> **Task to complete**:
Your job is to copy all the entries precisely as they stand.

[Dataset entries]

........

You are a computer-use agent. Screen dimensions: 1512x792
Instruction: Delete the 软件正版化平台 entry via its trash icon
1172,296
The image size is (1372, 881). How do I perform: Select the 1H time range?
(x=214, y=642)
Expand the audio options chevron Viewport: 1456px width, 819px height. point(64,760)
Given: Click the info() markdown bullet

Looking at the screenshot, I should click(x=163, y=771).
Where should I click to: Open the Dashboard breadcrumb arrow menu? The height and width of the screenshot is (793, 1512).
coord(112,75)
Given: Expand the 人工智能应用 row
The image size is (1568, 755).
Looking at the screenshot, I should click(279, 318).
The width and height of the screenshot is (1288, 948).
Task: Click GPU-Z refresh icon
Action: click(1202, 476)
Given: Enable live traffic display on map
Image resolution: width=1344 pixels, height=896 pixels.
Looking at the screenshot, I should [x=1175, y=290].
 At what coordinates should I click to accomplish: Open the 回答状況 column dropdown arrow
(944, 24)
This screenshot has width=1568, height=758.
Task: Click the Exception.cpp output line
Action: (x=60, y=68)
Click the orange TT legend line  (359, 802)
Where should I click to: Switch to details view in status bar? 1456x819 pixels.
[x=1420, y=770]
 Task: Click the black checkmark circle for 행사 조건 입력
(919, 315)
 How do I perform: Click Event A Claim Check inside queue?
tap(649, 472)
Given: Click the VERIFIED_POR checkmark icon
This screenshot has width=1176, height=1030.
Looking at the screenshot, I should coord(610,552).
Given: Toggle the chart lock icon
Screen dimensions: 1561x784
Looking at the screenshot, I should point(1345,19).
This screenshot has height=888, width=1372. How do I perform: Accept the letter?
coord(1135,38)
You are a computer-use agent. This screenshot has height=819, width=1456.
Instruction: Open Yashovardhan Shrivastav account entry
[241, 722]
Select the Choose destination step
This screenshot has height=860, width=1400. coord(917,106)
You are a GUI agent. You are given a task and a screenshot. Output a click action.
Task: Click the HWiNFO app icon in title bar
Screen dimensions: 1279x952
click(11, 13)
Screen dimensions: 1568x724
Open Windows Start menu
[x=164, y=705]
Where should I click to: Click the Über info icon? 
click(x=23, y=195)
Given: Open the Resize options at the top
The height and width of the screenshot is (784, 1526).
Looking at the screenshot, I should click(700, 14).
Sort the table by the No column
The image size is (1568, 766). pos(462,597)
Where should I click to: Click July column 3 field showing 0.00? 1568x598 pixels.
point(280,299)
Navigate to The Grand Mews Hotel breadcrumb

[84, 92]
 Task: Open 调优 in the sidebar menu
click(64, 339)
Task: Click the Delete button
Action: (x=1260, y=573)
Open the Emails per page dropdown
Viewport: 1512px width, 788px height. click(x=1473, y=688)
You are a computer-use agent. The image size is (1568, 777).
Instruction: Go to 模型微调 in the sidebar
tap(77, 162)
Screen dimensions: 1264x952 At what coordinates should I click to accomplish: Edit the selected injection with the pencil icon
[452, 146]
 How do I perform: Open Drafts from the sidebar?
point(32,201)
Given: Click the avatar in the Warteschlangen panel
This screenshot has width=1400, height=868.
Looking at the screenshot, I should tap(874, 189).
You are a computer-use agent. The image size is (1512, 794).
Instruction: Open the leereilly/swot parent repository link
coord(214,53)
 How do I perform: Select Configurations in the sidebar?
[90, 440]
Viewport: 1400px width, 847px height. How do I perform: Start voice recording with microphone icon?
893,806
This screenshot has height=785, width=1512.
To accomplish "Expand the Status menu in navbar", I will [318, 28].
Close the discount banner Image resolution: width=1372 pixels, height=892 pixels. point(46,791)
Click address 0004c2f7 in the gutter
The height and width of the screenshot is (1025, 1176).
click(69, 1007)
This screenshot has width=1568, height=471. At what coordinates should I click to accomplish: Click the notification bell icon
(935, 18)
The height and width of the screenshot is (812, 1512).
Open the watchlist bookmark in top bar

........

> **Completed exercise**:
You are a computer-use agent. Screen dimensions: 1512x792
Instruction: Delete the 软件正版化平台 entry via its trash icon
1172,296
The image size is (1372, 881). How do I perform: Select the 1H time range?
(x=214, y=642)
Expand the audio options chevron Viewport: 1456px width, 819px height. point(64,760)
Given: Click the info() markdown bullet

Looking at the screenshot, I should click(x=163, y=771).
Where should I click to: Open the Dashboard breadcrumb arrow menu? The height and width of the screenshot is (793, 1512).
coord(112,75)
Given: Expand the 人工智能应用 row
The image size is (1568, 755).
Looking at the screenshot, I should click(279, 318).
The width and height of the screenshot is (1288, 948).
Task: Click GPU-Z refresh icon
Action: click(1202, 476)
Given: Enable live traffic display on map
Image resolution: width=1344 pixels, height=896 pixels.
Looking at the screenshot, I should [x=1175, y=290].
 At what coordinates should I click to accomplish: Open the 回答状況 column dropdown arrow
(944, 24)
This screenshot has width=1568, height=758.
Task: Click the Exception.cpp output line
Action: (x=60, y=68)
Click the orange TT legend line  (359, 802)
Where should I click to: Switch to details view in status bar? 1456x819 pixels.
[x=1420, y=770]
 Task: Click the black checkmark circle for 행사 조건 입력
(919, 315)
 How do I perform: Click Event A Claim Check inside queue?
tap(649, 472)
Given: Click the VERIFIED_POR checkmark icon
This screenshot has width=1176, height=1030.
Looking at the screenshot, I should coord(610,552).
Given: Toggle the chart lock icon
Screen dimensions: 1561x784
Looking at the screenshot, I should point(1345,19).
This screenshot has height=888, width=1372. How do I perform: Accept the letter?
coord(1135,38)
You are a computer-use agent. This screenshot has height=819, width=1456.
Instruction: Open Yashovardhan Shrivastav account entry
[241, 722]
Select the Choose destination step
This screenshot has height=860, width=1400. coord(917,106)
You are a GUI agent. You are given a task and a screenshot. Output a click action.
Task: Click the HWiNFO app icon in title bar
Screen dimensions: 1279x952
click(11, 13)
Screen dimensions: 1568x724
Open Windows Start menu
[x=164, y=705]
Where should I click to: Click the Über info icon? 
click(x=23, y=195)
Given: Open the Resize options at the top
The height and width of the screenshot is (784, 1526).
Looking at the screenshot, I should click(700, 14).
Sort the table by the No column
The image size is (1568, 766). pos(462,597)
Where should I click to: Click July column 3 field showing 0.00? 1568x598 pixels.
point(280,299)
Navigate to The Grand Mews Hotel breadcrumb

[84, 92]
 Task: Open 调优 in the sidebar menu
click(64, 339)
Task: Click the Delete button
Action: (x=1260, y=573)
Open the Emails per page dropdown
Viewport: 1512px width, 788px height. click(x=1473, y=688)
You are a computer-use agent. The image size is (1568, 777).
Instruction: Go to 模型微调 in the sidebar
tap(77, 162)
Screen dimensions: 1264x952 At what coordinates should I click to accomplish: Edit the selected injection with the pencil icon
[452, 146]
 How do I perform: Open Drafts from the sidebar?
point(32,201)
Given: Click the avatar in the Warteschlangen panel
This screenshot has width=1400, height=868.
Looking at the screenshot, I should tap(874, 189).
You are a computer-use agent. The image size is (1512, 794).
Instruction: Open the leereilly/swot parent repository link
coord(214,53)
 How do I perform: Select Configurations in the sidebar?
[90, 440]
Viewport: 1400px width, 847px height. How do I perform: Start voice recording with microphone icon?
893,806
This screenshot has height=785, width=1512.
To accomplish "Expand the Status menu in navbar", I will [318, 28].
Close the discount banner Image resolution: width=1372 pixels, height=892 pixels. point(46,791)
Click address 0004c2f7 in the gutter
The height and width of the screenshot is (1025, 1176).
click(69, 1007)
This screenshot has width=1568, height=471. At what coordinates should I click to accomplish: Click the notification bell icon
(935, 18)
The height and width of the screenshot is (812, 1512).
Open the watchlist bookmark in top bar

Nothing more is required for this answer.